Shea Patterson will start at QB for Michigan; OL Andrew Stueber out for season with torn ACL
ANN ARBOR, Mich. (AP) -- No surprise here: Shea Patterson is Michigan's starting quarterback.
But backup Dylan McCaffrey also seems to be in coach Jim Harbaugh's plans.
"All options are open that way, in terms of that," Harbaugh said Monday. "Would like to definitely play both."
The seventh-ranked Wolverines open the season Saturday night against Middle Tennessee, and this is Patterson's second season with Michigan after transferring from Mississippi. He threw for 2,600 yards and 22 touchdowns last year. McCaffrey played in six games last season and attempted just 15 passes.
So Patterson has the clear edge in terms of game experience, but Harbaugh was asked anyway to confirm that he would in fact be the starter Saturday.
"Yes," he replied. "God willing and the creek don't rise."
Harbaugh was less clear about the running back spot, saying he hasn't decided who his top option is there. Michigan lost Karan Higdon and Chris Evans from last year's team.
Harbaugh also said there's still competition taking place for kicking duties, with Quinn Nordin and Jake Moody in the mix. Nordin made 11 of 16 field goals last season. Moody handled kickoffs and also went 10 of 11 on field goals.

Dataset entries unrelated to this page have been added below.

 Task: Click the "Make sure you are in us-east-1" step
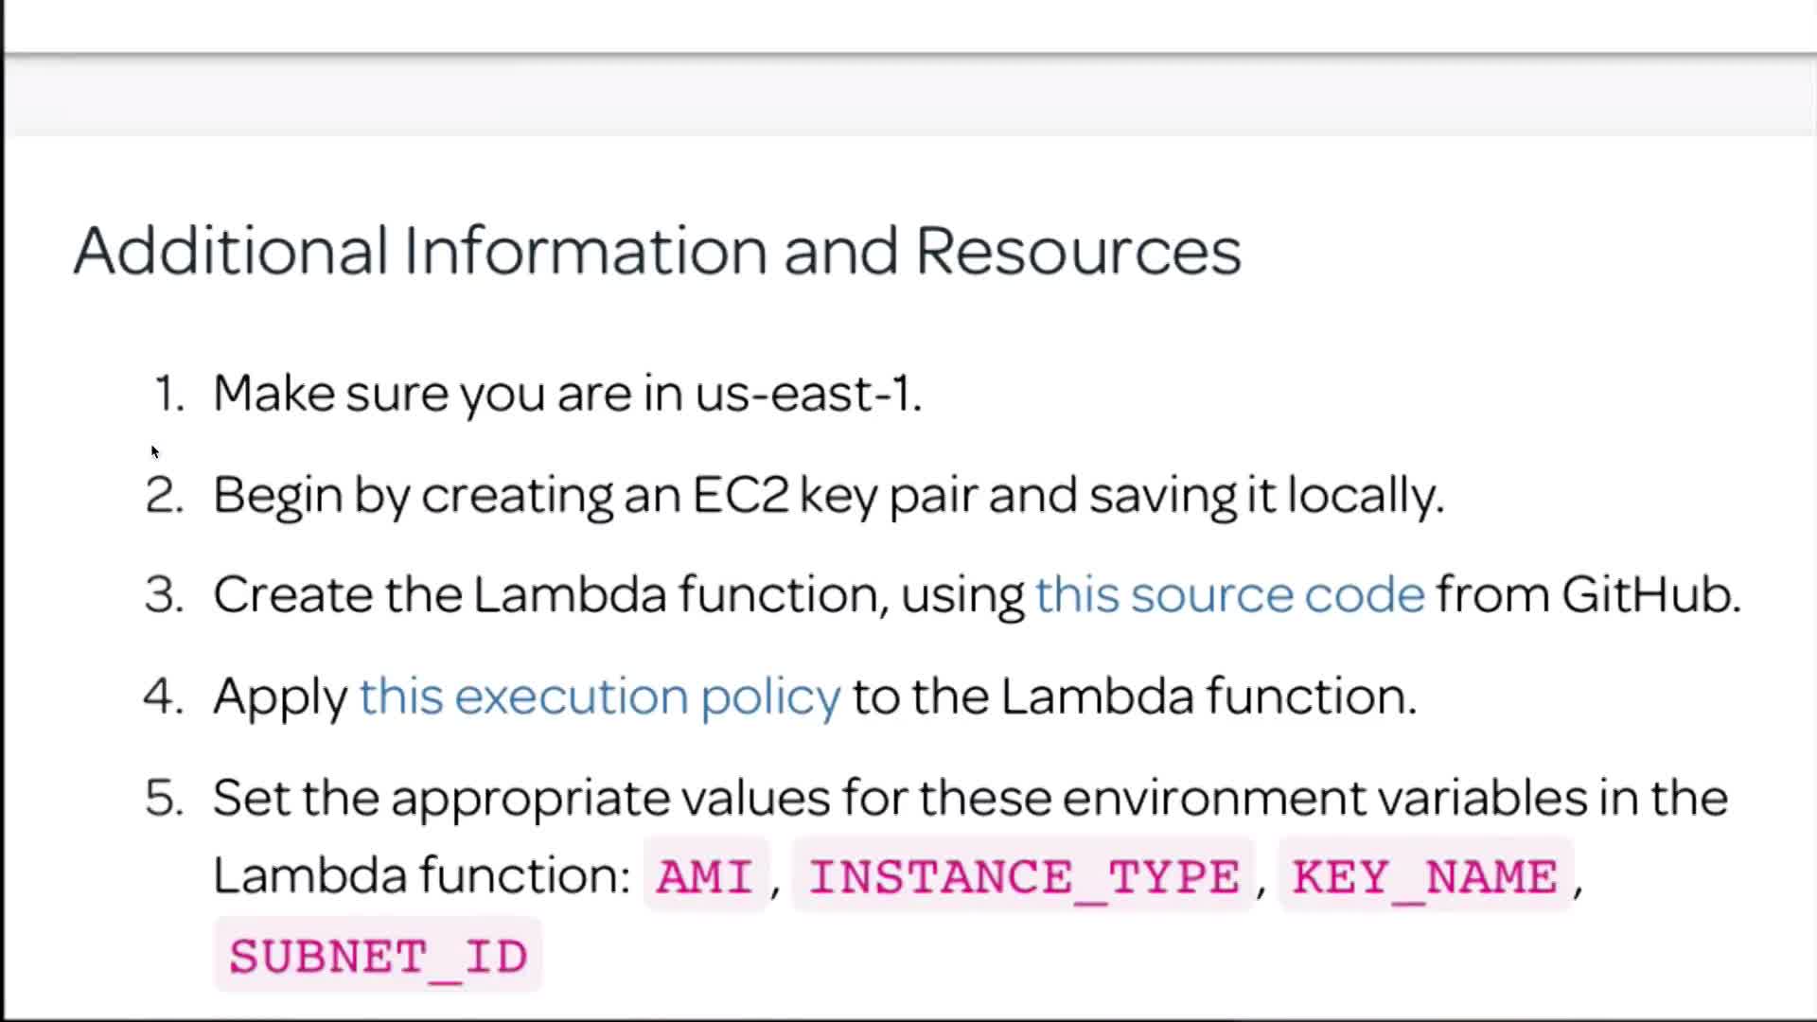coord(567,393)
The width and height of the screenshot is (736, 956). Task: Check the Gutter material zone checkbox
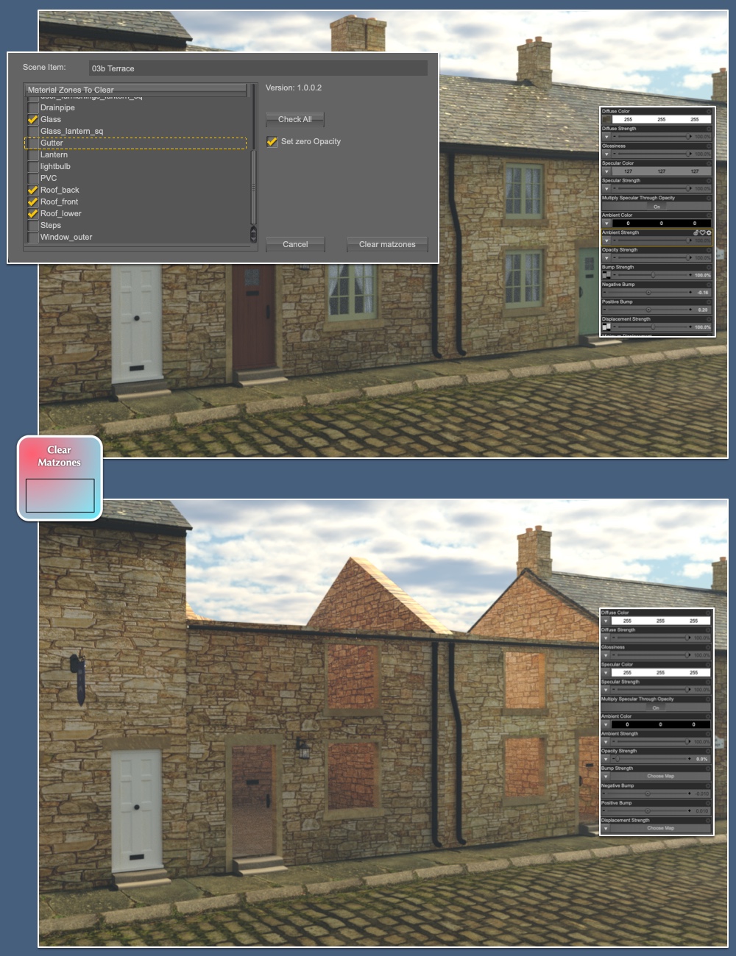(33, 143)
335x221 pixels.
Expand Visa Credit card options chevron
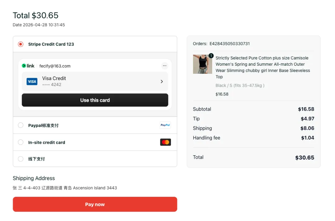click(162, 82)
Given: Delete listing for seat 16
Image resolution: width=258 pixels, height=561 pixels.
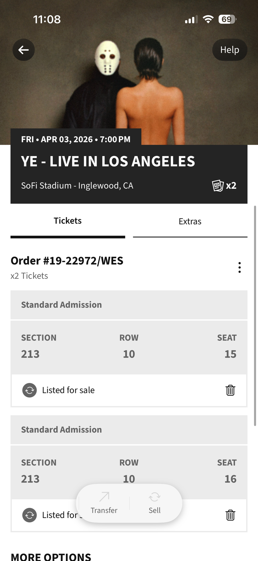Looking at the screenshot, I should 230,515.
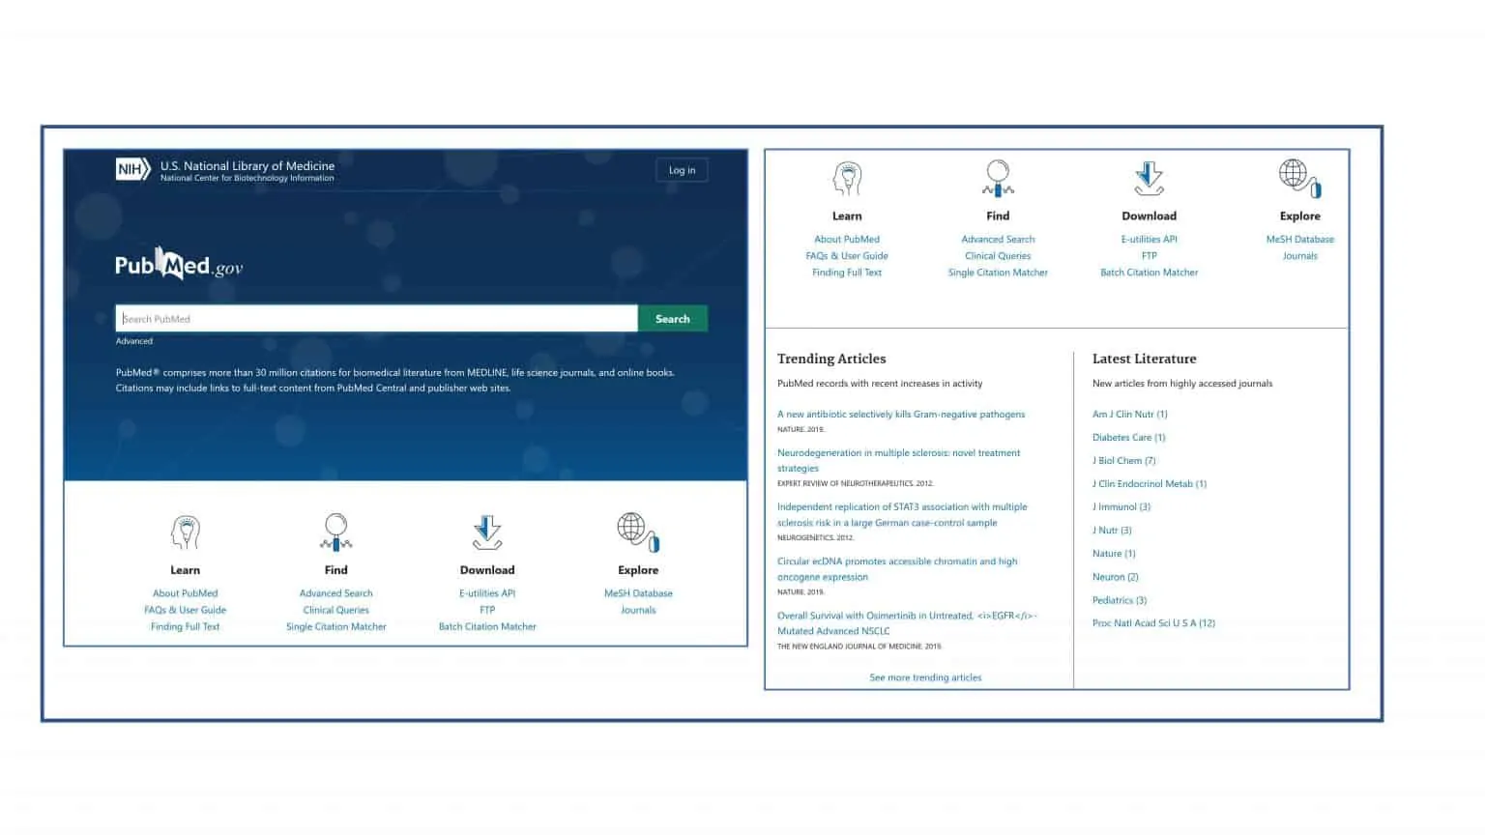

The Wolverines will be without offensive lineman Andrew Stueber this season. Harbaugh said he has a torn ACL.
Michigan lost several key contributors on defense, which could put more pressure on the offense. The Wolverines have a new offensive coordinator in Josh Gattis, and Patterson returns along with receivers Donovan Peoples-Jones and Nico Collins.

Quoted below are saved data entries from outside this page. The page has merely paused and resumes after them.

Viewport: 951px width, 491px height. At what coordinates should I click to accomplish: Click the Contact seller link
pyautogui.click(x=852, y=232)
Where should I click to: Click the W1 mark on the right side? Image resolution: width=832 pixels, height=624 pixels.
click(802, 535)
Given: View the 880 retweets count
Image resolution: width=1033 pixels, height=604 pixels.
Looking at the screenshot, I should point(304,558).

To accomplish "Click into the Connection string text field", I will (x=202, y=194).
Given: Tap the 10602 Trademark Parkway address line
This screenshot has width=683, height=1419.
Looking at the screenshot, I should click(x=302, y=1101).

There may still be an adjustment period for the new-look offense, but the team has a good idea of what to expect from Patterson.
"I would say he's gotten way better in terms of leadership," tight end Nick Eubanks said. "He's more vocal."

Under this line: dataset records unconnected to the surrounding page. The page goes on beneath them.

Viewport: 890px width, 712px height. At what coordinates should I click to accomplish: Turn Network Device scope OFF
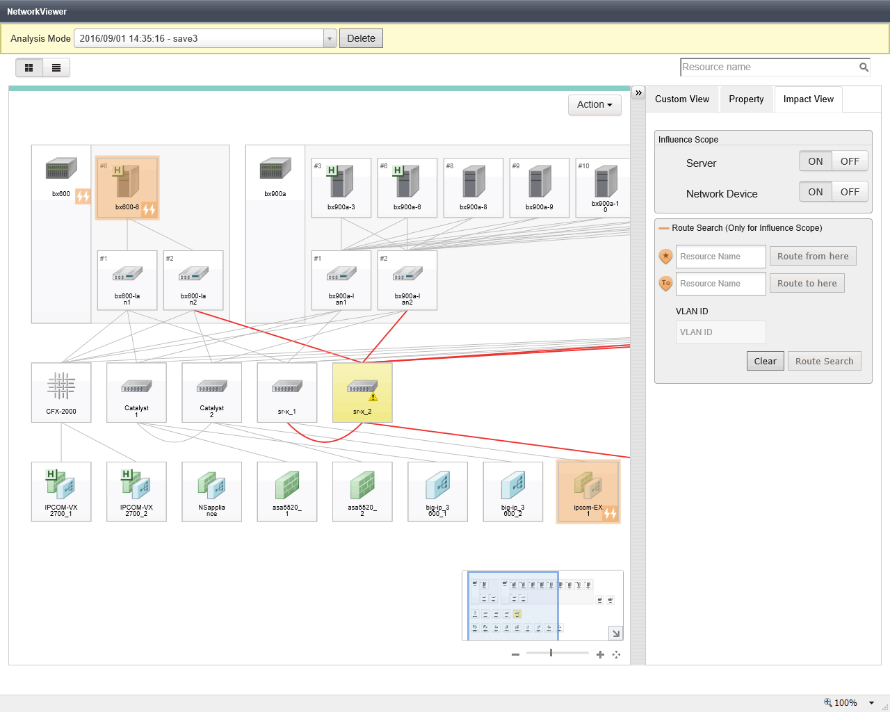coord(850,192)
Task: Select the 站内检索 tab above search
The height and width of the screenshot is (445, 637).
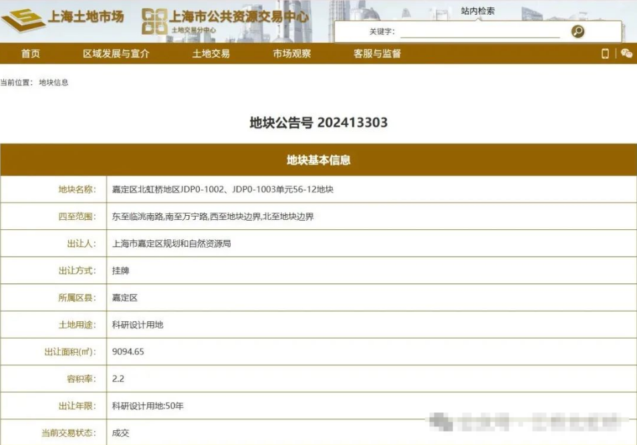Action: point(478,11)
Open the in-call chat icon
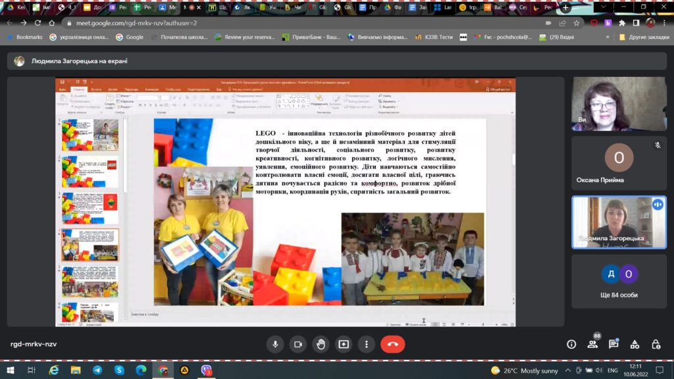The height and width of the screenshot is (379, 674). [613, 344]
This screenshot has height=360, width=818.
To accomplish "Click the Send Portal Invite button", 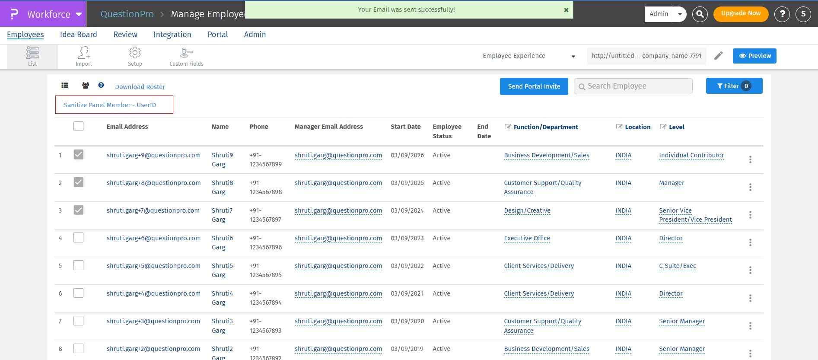I will (534, 86).
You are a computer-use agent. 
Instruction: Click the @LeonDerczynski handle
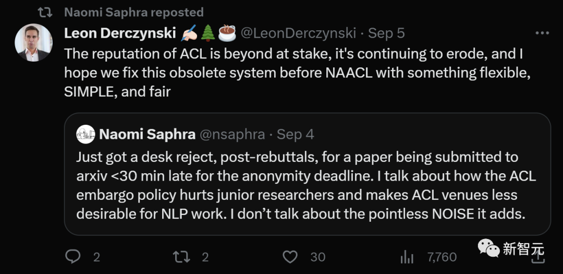(298, 33)
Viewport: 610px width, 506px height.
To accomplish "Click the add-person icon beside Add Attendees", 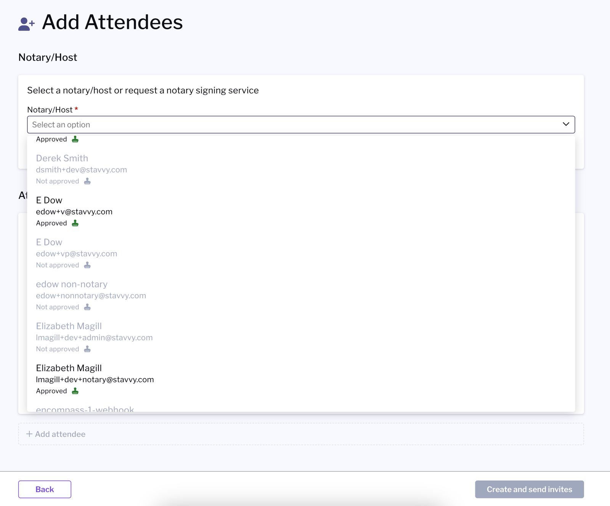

The Wolverines won 10 games in a row last season, but then fell flat in their moment of truth, losing 62-39 at Ohio State. A Peach Bowl matchup with Florida felt anticlimactic, and Michigan played like it, losing 41-15.
Middle Tennessee isn't exactly a marquee opponent, but this is a chance for the Wolverines to move on from the sour taste of those two blowouts.
"We've been ready to play since December 31st, after our game at the Peach Bowl," defensive back Lavert Hill said.
The disappointing ending to 2018 didn't prevent voters from putting Michigan in the preseason top 10, and now the Wolverines are beginning their first game week -- although there are still a few more days before they actually take the field for the opener.
"I really feel like we're ready to play," Harbaugh said. "But really happy to have another week of practice, to get everything tighter and better."
NOTES: Harbaugh was asked about the retirement of NFL star Andrew Luck, who played QB for Harbaugh at Stanford. "He's a brother, he's one of my all-time favorite players that I've ever coached, and his wishes aren't to play right now," Harbaugh said. "As far as other people, their reactions, I would say -- even though his intentions were very clear and very well spoken -- I would say: To not understand a man's purpose, does not make him confused."